> _What to produce_
Print each of the entries exactly, leaving nothing out.

> _Data for analysis_
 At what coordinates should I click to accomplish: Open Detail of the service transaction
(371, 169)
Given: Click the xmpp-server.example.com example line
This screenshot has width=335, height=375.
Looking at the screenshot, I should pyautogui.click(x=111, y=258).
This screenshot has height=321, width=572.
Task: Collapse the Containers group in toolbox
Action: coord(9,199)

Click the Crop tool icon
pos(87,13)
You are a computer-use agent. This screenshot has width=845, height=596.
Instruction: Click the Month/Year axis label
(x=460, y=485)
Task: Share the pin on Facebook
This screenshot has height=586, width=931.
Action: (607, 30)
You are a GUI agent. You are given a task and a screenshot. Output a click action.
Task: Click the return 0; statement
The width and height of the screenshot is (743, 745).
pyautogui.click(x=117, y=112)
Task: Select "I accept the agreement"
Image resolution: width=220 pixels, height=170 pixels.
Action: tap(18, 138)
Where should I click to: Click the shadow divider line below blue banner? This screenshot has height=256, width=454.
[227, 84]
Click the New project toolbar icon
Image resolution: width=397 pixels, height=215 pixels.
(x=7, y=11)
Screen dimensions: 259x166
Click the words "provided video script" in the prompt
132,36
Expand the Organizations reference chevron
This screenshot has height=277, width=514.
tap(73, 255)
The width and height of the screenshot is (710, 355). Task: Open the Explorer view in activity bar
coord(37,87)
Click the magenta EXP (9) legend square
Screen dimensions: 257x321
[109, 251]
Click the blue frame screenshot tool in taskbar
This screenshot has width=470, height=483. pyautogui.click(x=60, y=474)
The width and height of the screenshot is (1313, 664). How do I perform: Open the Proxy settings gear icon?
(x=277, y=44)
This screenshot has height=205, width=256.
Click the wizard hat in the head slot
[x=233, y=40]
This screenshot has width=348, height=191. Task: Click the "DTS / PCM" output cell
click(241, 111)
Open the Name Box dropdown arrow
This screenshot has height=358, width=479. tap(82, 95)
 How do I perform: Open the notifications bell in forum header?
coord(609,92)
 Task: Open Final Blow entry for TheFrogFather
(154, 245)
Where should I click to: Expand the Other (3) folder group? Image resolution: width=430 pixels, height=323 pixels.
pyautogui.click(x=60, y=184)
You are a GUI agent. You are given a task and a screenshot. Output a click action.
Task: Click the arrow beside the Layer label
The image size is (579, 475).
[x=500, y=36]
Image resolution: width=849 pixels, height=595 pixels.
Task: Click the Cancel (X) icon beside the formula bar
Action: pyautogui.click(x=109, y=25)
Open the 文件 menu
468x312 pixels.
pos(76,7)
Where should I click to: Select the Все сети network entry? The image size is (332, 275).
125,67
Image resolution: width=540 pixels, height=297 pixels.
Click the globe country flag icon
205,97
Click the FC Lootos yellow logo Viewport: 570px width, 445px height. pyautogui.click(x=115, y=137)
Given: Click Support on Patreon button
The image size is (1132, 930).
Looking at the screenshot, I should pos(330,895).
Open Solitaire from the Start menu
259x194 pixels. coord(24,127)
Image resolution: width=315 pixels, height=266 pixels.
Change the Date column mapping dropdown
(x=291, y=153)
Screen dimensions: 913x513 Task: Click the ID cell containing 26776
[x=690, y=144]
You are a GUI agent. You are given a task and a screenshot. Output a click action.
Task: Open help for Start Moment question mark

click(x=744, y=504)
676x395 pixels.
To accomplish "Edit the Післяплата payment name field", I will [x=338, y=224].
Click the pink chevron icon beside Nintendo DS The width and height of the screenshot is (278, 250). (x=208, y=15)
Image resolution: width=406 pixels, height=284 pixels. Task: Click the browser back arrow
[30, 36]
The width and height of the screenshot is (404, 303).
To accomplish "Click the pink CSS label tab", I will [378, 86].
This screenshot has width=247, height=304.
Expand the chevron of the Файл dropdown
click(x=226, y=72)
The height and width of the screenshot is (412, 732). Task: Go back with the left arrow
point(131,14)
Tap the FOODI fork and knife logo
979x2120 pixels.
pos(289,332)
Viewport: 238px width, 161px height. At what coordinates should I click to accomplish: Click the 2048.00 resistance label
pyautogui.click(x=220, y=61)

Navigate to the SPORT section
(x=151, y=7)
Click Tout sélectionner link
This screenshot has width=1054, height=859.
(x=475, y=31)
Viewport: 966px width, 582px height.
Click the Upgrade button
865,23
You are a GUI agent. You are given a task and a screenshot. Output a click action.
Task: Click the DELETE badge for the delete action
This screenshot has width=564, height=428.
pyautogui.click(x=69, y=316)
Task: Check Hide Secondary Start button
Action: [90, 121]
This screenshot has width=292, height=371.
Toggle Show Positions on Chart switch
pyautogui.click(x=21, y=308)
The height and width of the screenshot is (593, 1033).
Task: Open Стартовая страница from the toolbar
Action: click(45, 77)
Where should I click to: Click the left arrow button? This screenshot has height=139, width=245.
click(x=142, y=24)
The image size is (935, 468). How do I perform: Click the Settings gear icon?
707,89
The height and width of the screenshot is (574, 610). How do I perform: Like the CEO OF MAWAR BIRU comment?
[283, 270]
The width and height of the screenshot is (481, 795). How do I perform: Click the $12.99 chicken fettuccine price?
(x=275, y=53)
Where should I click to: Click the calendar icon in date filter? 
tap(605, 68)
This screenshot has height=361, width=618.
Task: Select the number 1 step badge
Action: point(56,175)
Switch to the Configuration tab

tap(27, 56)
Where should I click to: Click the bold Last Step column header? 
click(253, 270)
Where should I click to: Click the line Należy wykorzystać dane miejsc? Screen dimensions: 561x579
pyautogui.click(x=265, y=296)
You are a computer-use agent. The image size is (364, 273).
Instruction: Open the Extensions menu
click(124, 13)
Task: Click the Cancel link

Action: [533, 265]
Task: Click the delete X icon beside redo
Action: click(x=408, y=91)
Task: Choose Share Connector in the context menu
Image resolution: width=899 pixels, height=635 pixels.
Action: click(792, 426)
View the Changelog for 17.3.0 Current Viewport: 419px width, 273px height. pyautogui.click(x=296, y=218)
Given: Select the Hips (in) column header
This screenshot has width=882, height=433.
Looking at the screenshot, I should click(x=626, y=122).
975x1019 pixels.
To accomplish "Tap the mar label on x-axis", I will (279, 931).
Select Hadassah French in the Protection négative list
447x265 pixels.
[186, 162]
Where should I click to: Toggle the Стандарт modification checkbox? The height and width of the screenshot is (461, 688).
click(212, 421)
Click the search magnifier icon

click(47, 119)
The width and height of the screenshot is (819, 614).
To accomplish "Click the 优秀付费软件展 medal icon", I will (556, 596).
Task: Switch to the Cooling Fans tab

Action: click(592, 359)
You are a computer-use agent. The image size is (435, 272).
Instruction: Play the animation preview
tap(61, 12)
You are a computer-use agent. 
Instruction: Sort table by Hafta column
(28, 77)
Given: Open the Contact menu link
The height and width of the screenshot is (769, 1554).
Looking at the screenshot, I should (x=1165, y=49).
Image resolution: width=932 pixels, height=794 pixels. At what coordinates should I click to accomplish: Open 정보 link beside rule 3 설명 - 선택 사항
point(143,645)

> _Answer to this exercise_
 At what coordinates should I click to accomplish: Open Detail of the service transaction
(371, 169)
Given: Click the xmpp-server.example.com example line
This screenshot has width=335, height=375.
Looking at the screenshot, I should pyautogui.click(x=111, y=258).
This screenshot has height=321, width=572.
Task: Collapse the Containers group in toolbox
Action: coord(9,199)

Click the Crop tool icon
pos(87,13)
You are a computer-use agent. This screenshot has width=845, height=596.
Instruction: Click the Month/Year axis label
(x=460, y=485)
Task: Share the pin on Facebook
This screenshot has height=586, width=931.
Action: (607, 30)
You are a GUI agent. You are given a task and a screenshot. Output a click action.
Task: Click the return 0; statement
The width and height of the screenshot is (743, 745).
pyautogui.click(x=117, y=112)
Task: Select "I accept the agreement"
Image resolution: width=220 pixels, height=170 pixels.
Action: tap(18, 138)
Where should I click to: Click the shadow divider line below blue banner? This screenshot has height=256, width=454.
[227, 84]
Click the New project toolbar icon
Image resolution: width=397 pixels, height=215 pixels.
(x=7, y=11)
Screen dimensions: 259x166
Click the words "provided video script" in the prompt
132,36
Expand the Organizations reference chevron
This screenshot has height=277, width=514.
tap(73, 255)
The width and height of the screenshot is (710, 355). Task: Open the Explorer view in activity bar
coord(37,87)
Click the magenta EXP (9) legend square
Screen dimensions: 257x321
[109, 251]
Click the blue frame screenshot tool in taskbar
This screenshot has width=470, height=483. pyautogui.click(x=60, y=474)
The width and height of the screenshot is (1313, 664). How do I perform: Open the Proxy settings gear icon?
(x=277, y=44)
This screenshot has height=205, width=256.
Click the wizard hat in the head slot
[x=233, y=40]
This screenshot has width=348, height=191. Task: Click the "DTS / PCM" output cell
click(241, 111)
Open the Name Box dropdown arrow
This screenshot has height=358, width=479. tap(82, 95)
 How do I perform: Open the notifications bell in forum header?
coord(609,92)
 Task: Open Final Blow entry for TheFrogFather
(154, 245)
Where should I click to: Expand the Other (3) folder group? Image resolution: width=430 pixels, height=323 pixels.
pyautogui.click(x=60, y=184)
You are a GUI agent. You are given a task and a screenshot. Output a click action.
Task: Click the arrow beside the Layer label
The image size is (579, 475).
[x=500, y=36]
Image resolution: width=849 pixels, height=595 pixels.
Task: Click the Cancel (X) icon beside the formula bar
Action: pyautogui.click(x=109, y=25)
Open the 文件 menu
468x312 pixels.
pos(76,7)
Where should I click to: Select the Все сети network entry? The image size is (332, 275).
125,67
Image resolution: width=540 pixels, height=297 pixels.
Click the globe country flag icon
205,97
Click the FC Lootos yellow logo Viewport: 570px width, 445px height. pyautogui.click(x=115, y=137)
Given: Click Support on Patreon button
The image size is (1132, 930).
Looking at the screenshot, I should pos(330,895).
Open Solitaire from the Start menu
259x194 pixels. coord(24,127)
Image resolution: width=315 pixels, height=266 pixels.
Change the Date column mapping dropdown
(x=291, y=153)
Screen dimensions: 913x513 Task: Click the ID cell containing 26776
[x=690, y=144]
You are a GUI agent. You are given a task and a screenshot. Output a click action.
Task: Open help for Start Moment question mark

click(x=744, y=504)
676x395 pixels.
To accomplish "Edit the Післяплата payment name field", I will [x=338, y=224].
Click the pink chevron icon beside Nintendo DS The width and height of the screenshot is (278, 250). (x=208, y=15)
Image resolution: width=406 pixels, height=284 pixels. Task: Click the browser back arrow
[30, 36]
The width and height of the screenshot is (404, 303).
To accomplish "Click the pink CSS label tab", I will [378, 86].
This screenshot has width=247, height=304.
Expand the chevron of the Файл dropdown
click(x=226, y=72)
The height and width of the screenshot is (412, 732). Task: Go back with the left arrow
point(131,14)
Tap the FOODI fork and knife logo
979x2120 pixels.
pos(289,332)
Viewport: 238px width, 161px height. At what coordinates should I click to accomplish: Click the 2048.00 resistance label
pyautogui.click(x=220, y=61)

Navigate to the SPORT section
(x=151, y=7)
Click Tout sélectionner link
This screenshot has width=1054, height=859.
(x=475, y=31)
Viewport: 966px width, 582px height.
Click the Upgrade button
865,23
You are a GUI agent. You are given a task and a screenshot. Output a click action.
Task: Click the DELETE badge for the delete action
This screenshot has width=564, height=428.
pyautogui.click(x=69, y=316)
Task: Check Hide Secondary Start button
Action: [90, 121]
This screenshot has width=292, height=371.
Toggle Show Positions on Chart switch
pyautogui.click(x=21, y=308)
The height and width of the screenshot is (593, 1033).
Task: Open Стартовая страница from the toolbar
Action: click(45, 77)
Where should I click to: Click the left arrow button? This screenshot has height=139, width=245.
click(x=142, y=24)
The image size is (935, 468). How do I perform: Click the Settings gear icon?
707,89
The height and width of the screenshot is (574, 610). How do I perform: Like the CEO OF MAWAR BIRU comment?
[283, 270]
The width and height of the screenshot is (481, 795). How do I perform: Click the $12.99 chicken fettuccine price?
(x=275, y=53)
Where should I click to: Click the calendar icon in date filter? 
tap(605, 68)
This screenshot has height=361, width=618.
Task: Select the number 1 step badge
Action: point(56,175)
Switch to the Configuration tab

tap(27, 56)
Where should I click to: Click the bold Last Step column header? 
click(253, 270)
Where should I click to: Click the line Należy wykorzystać dane miejsc? Screen dimensions: 561x579
pyautogui.click(x=265, y=296)
You are a computer-use agent. The image size is (364, 273).
Instruction: Open the Extensions menu
click(124, 13)
Task: Click the Cancel link

Action: [533, 265]
Task: Click the delete X icon beside redo
Action: click(x=408, y=91)
Task: Choose Share Connector in the context menu
Image resolution: width=899 pixels, height=635 pixels.
Action: click(792, 426)
View the Changelog for 17.3.0 Current Viewport: 419px width, 273px height. pyautogui.click(x=296, y=218)
Given: Select the Hips (in) column header
This screenshot has width=882, height=433.
Looking at the screenshot, I should click(x=626, y=122).
975x1019 pixels.
To accomplish "Tap the mar label on x-axis", I will (279, 931).
Select Hadassah French in the Protection négative list
447x265 pixels.
[186, 162]
Where should I click to: Toggle the Стандарт modification checkbox? The height and width of the screenshot is (461, 688).
click(212, 421)
Click the search magnifier icon

click(47, 119)
The width and height of the screenshot is (819, 614).
To accomplish "Click the 优秀付费软件展 medal icon", I will (556, 596).
Task: Switch to the Cooling Fans tab

Action: click(592, 359)
You are a computer-use agent. The image size is (435, 272).
Instruction: Play the animation preview
tap(61, 12)
You are a computer-use agent. 
Instruction: Sort table by Hafta column
(28, 77)
Given: Open the Contact menu link
The height and width of the screenshot is (769, 1554).
Looking at the screenshot, I should (x=1165, y=49).
Image resolution: width=932 pixels, height=794 pixels. At what coordinates should I click to accomplish: Open 정보 link beside rule 3 설명 - 선택 사항
point(143,645)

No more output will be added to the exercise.